Julie Lander has spent two decades as CEO of CareSuper and has seen a lot of changes in her time, not least among them the recent Your Future, Your Super legislation.
She joined the fund a week after 9/11 happened and was at the helm through the GFC and now Covid.
But she said, if there was one thing the industry needed to do right now it was to “nail the purpose of super”, something that in her mind is unequivocal.
“(Super) is a long-term savings and investment strategy to give you an income in retirement. I think we’re getting so much conversation these days about other uses for Super, that are not necessarily useful. And, super is not the panacea for all ills,” she said.
Silver linings
But if there is a good outcome to be had from those conversations around whether folk should be able to access their super in times of crisis (like Covid) or to use it for a home deposit (as has been suggested by some in political circles) it’s that people are becoming aware that they actually have super and are becoming more likely to engage with it.
“I think it’s partly marketing and communication,” she said, “but it’s also events that we might look at as being bad, or negative events, but the silver lining is that they actually do focus people’s attention on Super.”
“When they were able to draw on their super for Covid payments, they definitely knew where their super was,” she added. “Not that I think that that sort of temporary crisis is necessarily the best use of super.”
Greater engagement
Lander said that people were on the whole pretty disengaged with super 20 years ago but as balances had grown over two decades, they now realized this was actually something quite substantial and that it had the potential to change their lives or at least that it was a nest egg they could rely on.
“But now we see the, retirement income covenant, where the government, quite rightly, is saying, ‘okay, let’s have a bit more attention put on the drawdown phase because that is the ultimate purpose of super’,” she said.
Lander maintained it was super’s potential to “change people’s lives” that has kept her motivated over the years.
“When I started, we had a billion dollars [under management] and about 20 people on the staff.

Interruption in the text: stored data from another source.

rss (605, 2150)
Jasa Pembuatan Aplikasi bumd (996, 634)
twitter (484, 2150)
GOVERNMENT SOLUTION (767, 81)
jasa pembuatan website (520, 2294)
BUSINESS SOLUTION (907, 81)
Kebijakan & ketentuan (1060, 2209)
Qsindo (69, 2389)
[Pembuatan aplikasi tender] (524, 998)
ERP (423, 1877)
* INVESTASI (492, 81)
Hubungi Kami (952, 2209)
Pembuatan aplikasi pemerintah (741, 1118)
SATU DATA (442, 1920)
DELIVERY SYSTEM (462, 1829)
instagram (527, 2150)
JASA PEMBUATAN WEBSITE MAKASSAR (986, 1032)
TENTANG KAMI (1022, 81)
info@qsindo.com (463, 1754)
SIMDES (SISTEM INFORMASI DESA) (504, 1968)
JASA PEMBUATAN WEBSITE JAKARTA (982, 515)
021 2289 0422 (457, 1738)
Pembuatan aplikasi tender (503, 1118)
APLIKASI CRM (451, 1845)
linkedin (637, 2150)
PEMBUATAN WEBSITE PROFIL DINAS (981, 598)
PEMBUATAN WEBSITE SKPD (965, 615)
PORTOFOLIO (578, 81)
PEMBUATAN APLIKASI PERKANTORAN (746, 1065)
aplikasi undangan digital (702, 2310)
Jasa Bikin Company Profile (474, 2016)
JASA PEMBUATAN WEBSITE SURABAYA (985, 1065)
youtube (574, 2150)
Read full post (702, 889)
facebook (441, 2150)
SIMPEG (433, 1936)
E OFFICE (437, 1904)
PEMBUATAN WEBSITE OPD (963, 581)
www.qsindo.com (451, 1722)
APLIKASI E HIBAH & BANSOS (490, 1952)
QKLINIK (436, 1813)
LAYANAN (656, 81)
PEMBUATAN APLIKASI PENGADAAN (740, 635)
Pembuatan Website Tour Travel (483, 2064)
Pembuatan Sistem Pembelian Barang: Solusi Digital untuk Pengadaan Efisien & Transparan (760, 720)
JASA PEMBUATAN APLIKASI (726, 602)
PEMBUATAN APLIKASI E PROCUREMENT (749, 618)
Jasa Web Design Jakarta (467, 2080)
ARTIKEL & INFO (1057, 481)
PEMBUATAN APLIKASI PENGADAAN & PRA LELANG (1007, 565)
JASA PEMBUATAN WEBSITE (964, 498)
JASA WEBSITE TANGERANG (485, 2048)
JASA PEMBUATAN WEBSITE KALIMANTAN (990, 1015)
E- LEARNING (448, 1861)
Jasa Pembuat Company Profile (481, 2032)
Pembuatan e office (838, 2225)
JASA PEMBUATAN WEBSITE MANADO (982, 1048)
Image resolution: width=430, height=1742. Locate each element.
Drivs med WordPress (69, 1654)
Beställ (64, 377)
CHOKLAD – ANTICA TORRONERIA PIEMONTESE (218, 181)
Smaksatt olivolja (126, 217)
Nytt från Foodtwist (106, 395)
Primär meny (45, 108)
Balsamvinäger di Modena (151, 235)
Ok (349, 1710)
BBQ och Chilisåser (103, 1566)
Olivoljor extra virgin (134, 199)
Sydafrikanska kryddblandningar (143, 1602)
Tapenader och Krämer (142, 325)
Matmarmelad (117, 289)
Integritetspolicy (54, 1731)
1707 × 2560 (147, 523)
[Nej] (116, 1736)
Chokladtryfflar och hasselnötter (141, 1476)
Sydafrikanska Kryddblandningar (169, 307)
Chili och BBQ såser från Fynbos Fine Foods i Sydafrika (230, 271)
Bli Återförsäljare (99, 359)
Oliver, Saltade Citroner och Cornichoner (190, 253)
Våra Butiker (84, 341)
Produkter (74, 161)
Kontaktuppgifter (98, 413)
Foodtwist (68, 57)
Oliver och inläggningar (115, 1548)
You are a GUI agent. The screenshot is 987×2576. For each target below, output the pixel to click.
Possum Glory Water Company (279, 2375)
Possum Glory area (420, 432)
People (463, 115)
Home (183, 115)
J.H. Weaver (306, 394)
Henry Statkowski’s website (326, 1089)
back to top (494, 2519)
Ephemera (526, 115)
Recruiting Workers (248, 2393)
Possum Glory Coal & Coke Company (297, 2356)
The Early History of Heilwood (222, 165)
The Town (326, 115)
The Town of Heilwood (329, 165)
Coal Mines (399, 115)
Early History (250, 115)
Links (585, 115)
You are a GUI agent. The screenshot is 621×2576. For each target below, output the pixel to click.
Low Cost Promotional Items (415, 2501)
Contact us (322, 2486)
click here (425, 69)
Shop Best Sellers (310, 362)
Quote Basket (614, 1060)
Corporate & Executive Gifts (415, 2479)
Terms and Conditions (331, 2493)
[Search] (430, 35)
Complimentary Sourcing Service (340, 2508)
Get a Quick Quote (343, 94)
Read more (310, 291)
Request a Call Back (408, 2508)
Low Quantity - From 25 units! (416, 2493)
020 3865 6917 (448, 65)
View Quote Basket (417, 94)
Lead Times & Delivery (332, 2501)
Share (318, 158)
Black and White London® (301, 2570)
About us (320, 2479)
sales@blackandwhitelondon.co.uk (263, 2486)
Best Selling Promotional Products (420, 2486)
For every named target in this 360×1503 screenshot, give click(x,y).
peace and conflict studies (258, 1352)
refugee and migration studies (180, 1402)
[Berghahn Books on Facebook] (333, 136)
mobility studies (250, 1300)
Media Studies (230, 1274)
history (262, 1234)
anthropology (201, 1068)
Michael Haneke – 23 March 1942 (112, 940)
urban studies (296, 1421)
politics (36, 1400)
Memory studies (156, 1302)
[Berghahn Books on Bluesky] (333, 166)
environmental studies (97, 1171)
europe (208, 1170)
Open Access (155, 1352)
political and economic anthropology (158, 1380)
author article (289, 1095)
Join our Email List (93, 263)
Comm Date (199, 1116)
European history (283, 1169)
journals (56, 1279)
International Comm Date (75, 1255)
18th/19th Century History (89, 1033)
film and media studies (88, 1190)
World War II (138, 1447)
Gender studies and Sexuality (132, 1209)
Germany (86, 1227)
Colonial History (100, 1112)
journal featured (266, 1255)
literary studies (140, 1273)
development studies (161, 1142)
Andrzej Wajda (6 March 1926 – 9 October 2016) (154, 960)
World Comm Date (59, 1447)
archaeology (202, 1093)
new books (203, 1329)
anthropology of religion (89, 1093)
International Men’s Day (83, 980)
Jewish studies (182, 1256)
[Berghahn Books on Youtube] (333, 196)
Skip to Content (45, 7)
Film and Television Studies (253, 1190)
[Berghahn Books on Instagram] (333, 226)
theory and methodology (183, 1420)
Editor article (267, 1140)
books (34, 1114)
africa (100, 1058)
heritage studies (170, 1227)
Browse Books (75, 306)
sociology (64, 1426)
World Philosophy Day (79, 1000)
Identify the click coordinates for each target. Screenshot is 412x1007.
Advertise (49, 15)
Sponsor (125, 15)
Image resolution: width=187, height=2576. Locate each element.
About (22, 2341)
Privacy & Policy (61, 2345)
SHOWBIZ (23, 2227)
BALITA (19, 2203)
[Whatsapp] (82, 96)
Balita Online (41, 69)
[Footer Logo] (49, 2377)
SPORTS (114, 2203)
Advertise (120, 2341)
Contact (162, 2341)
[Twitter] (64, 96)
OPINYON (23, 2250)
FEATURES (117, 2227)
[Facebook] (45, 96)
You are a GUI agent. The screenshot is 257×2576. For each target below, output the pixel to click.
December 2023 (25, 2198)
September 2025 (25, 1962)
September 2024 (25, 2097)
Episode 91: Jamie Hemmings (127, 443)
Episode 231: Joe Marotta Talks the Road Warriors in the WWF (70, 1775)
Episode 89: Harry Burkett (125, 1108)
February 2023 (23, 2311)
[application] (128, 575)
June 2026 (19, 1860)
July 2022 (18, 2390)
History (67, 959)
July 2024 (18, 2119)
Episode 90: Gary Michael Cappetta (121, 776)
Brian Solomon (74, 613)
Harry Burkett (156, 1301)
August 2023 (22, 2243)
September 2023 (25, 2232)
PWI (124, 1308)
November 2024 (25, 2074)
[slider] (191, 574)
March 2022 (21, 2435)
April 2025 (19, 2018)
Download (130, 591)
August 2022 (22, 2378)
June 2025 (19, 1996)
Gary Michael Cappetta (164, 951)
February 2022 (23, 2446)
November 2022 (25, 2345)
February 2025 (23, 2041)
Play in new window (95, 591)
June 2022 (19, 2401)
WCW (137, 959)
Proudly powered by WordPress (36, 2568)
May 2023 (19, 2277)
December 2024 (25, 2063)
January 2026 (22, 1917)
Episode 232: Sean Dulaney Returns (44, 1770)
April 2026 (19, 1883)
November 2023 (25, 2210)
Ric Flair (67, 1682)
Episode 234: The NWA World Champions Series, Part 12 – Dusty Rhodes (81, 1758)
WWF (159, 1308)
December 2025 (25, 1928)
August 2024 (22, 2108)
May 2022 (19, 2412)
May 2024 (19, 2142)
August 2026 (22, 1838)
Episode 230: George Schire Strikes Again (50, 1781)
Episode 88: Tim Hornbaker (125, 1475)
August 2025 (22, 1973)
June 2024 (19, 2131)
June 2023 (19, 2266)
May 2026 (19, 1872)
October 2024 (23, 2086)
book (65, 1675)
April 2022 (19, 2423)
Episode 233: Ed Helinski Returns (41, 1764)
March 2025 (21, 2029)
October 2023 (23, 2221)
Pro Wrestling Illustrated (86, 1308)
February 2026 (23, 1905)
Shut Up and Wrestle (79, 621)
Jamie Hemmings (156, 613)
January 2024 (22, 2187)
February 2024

Today, we have $20 billion and more like 150 on staff,” she said. “So what [also] kept me motivated and interested is seeing and managing that change, plus the legislative change[s] and making sure that we’re doing our absolute best by our members.”
A Boutique fund
She said her vision for the fund was for it to remain a boutique fund with a distinctive value proposition for its target market of office-based “professionally-minded people who value quality”.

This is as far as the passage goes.